(INSTRUCTION)
Copy the following lines verbatim, from the line with "The image size is (1123, 392)." up to and including the line with "click(x=157, y=90)".

(RECORDS FOR THE TASK)
== == ==
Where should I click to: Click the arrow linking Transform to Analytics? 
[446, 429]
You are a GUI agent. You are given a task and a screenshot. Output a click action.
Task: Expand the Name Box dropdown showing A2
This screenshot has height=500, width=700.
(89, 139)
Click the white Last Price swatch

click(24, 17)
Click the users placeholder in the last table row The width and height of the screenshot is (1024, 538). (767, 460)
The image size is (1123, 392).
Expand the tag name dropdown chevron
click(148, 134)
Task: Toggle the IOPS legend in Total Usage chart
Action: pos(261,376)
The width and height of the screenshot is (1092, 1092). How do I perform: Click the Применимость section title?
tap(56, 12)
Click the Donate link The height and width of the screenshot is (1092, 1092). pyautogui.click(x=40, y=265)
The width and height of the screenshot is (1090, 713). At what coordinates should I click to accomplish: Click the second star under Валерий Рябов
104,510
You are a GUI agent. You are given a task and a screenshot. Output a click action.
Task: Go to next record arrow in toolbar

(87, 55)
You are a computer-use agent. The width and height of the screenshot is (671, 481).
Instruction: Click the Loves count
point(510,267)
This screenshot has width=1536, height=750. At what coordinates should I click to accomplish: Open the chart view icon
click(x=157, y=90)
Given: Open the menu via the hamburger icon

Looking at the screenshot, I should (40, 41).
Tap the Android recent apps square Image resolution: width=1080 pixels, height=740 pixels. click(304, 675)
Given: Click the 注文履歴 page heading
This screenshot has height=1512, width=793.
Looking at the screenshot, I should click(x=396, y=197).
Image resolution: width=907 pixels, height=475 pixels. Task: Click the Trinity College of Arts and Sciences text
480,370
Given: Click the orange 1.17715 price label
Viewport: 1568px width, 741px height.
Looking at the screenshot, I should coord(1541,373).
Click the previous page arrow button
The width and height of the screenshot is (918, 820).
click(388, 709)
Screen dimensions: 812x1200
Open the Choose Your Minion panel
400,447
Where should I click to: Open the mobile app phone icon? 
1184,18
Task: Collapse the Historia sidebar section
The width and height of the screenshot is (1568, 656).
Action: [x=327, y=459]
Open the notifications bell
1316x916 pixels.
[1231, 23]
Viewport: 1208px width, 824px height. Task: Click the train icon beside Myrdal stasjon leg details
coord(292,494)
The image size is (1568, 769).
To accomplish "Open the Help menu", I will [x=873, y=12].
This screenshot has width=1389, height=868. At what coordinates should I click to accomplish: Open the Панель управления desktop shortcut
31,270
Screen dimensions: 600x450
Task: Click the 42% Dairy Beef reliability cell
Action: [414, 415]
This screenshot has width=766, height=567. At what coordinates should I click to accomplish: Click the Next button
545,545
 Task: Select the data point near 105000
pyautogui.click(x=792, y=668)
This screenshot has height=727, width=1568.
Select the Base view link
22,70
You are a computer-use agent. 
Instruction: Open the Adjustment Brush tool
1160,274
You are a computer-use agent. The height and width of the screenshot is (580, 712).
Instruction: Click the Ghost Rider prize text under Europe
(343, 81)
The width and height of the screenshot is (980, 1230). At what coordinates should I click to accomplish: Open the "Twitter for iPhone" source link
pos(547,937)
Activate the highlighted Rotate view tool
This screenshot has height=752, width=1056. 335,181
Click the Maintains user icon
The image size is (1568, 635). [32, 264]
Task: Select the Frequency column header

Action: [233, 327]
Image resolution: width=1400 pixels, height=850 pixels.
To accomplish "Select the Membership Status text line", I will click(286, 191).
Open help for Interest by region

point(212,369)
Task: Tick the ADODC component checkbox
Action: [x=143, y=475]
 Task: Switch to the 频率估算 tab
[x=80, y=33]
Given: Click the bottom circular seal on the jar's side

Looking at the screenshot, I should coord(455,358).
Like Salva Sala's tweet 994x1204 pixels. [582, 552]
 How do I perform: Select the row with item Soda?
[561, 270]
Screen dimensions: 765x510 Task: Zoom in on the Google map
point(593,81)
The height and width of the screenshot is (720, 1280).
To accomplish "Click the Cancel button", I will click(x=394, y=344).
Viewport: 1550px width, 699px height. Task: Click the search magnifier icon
== == ==
(TASK RESPONSE)
The image size is (1123, 392).
Expand the tag name dropdown chevron
click(148, 134)
Task: Toggle the IOPS legend in Total Usage chart
Action: pos(261,376)
The width and height of the screenshot is (1092, 1092). How do I perform: Click the Применимость section title?
tap(56, 12)
Click the Donate link The height and width of the screenshot is (1092, 1092). pyautogui.click(x=40, y=265)
The width and height of the screenshot is (1090, 713). At what coordinates should I click to accomplish: Click the second star under Валерий Рябов
104,510
You are a GUI agent. You are given a task and a screenshot. Output a click action.
Task: Go to next record arrow in toolbar

(87, 55)
You are a computer-use agent. The width and height of the screenshot is (671, 481).
Instruction: Click the Loves count
point(510,267)
This screenshot has width=1536, height=750. At what coordinates should I click to accomplish: Open the chart view icon
click(x=157, y=90)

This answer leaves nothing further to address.